--- START Listing ---

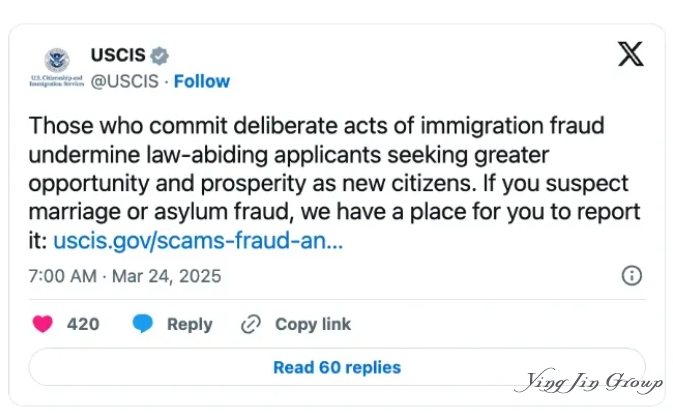Like the tweet with the heart icon
673x413 pixels.
(42, 324)
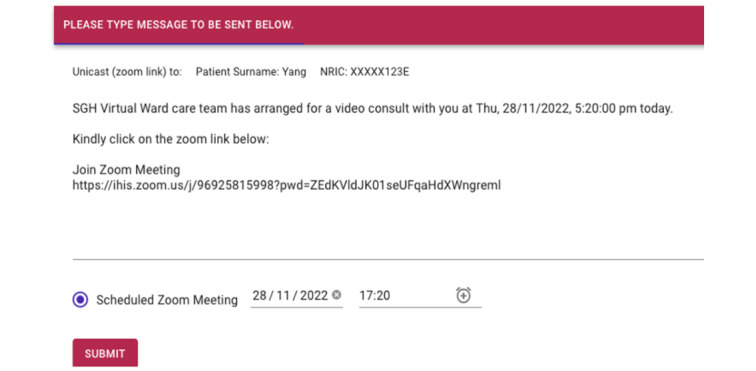Image resolution: width=756 pixels, height=371 pixels.
Task: Place cursor in SGH Virtual Ward message line
Action: tap(372, 109)
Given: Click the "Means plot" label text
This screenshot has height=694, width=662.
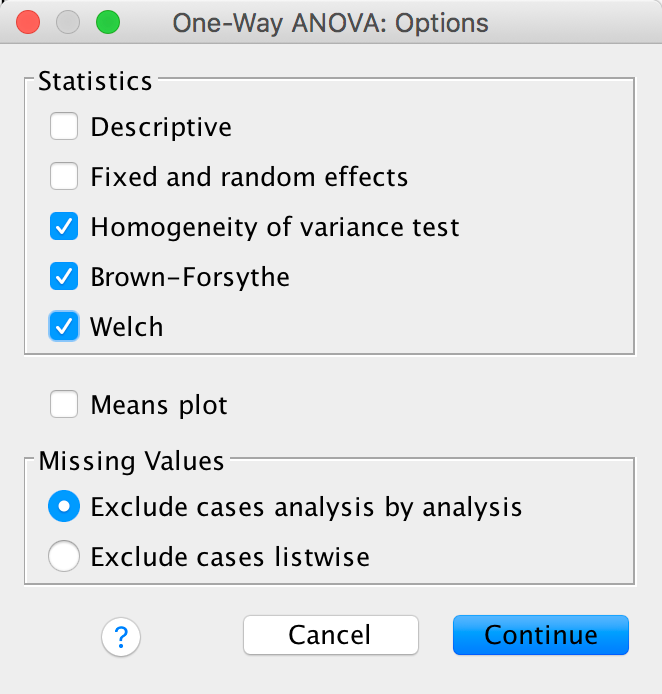Looking at the screenshot, I should pyautogui.click(x=159, y=405).
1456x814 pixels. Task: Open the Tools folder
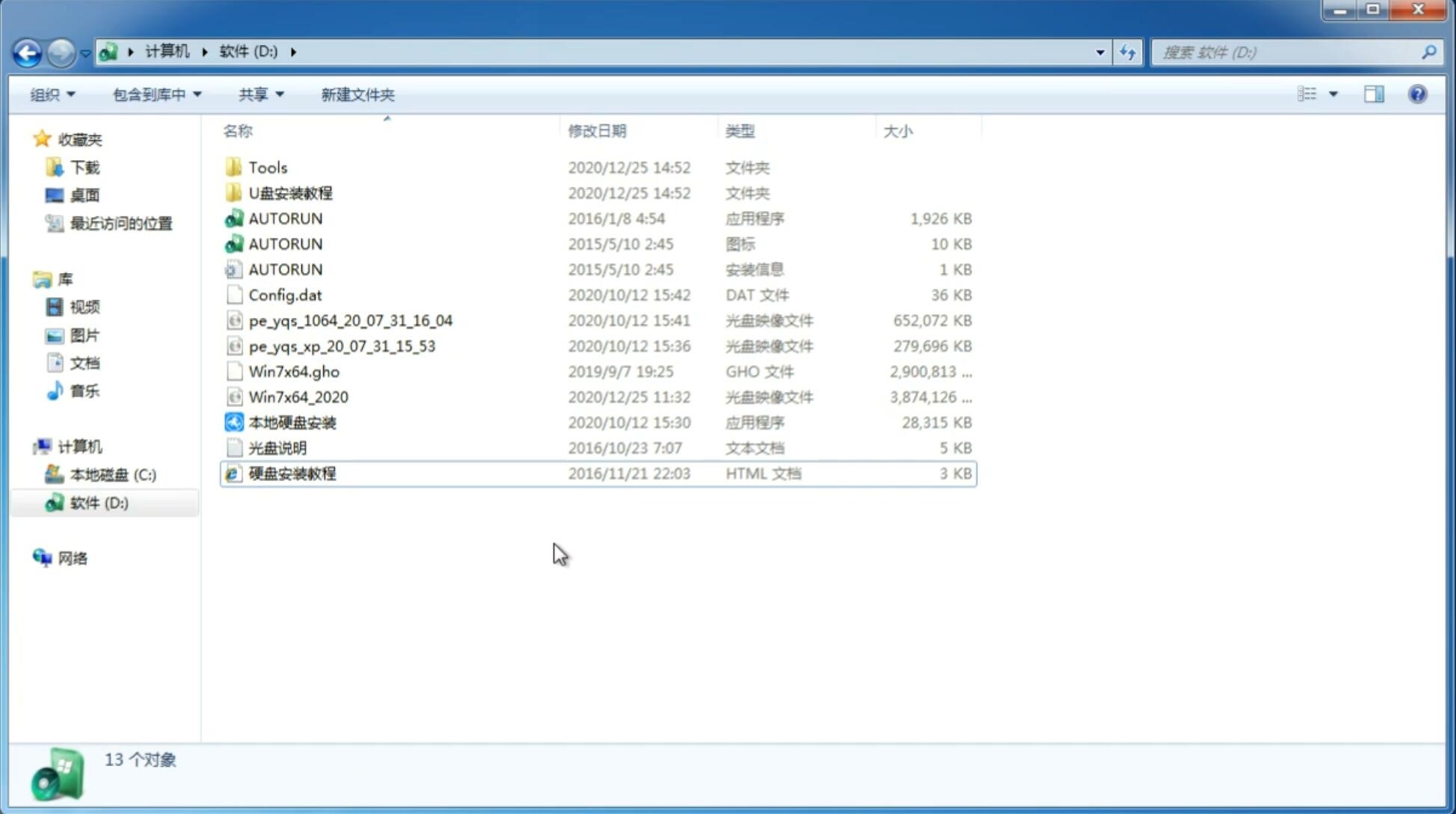tap(267, 167)
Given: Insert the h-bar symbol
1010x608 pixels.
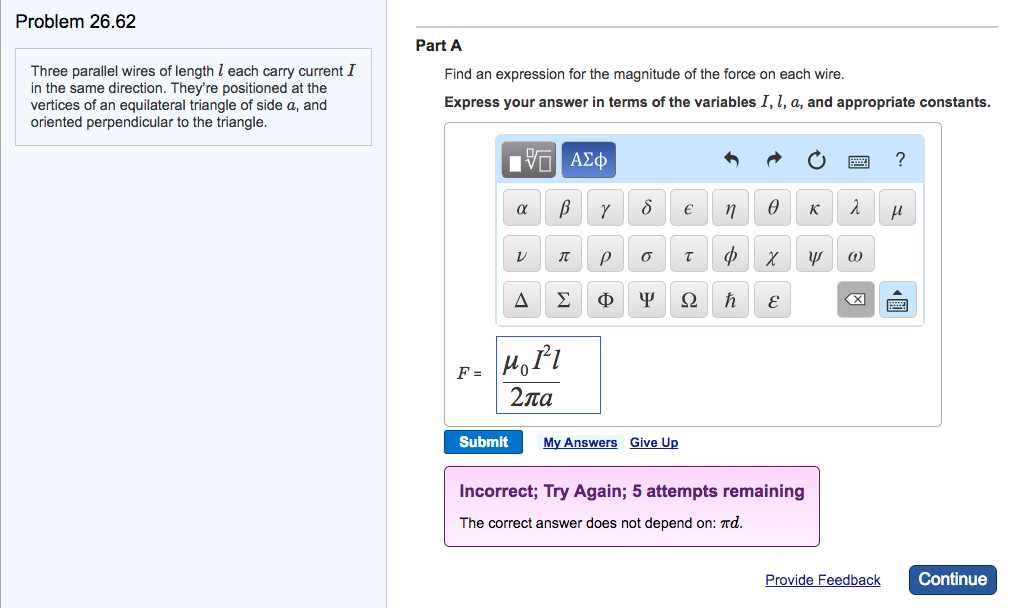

--- END Listing ---

### What you have to do:
How many of the lines above contain the string "Given"? Reply with the number alone.

### Full output:
2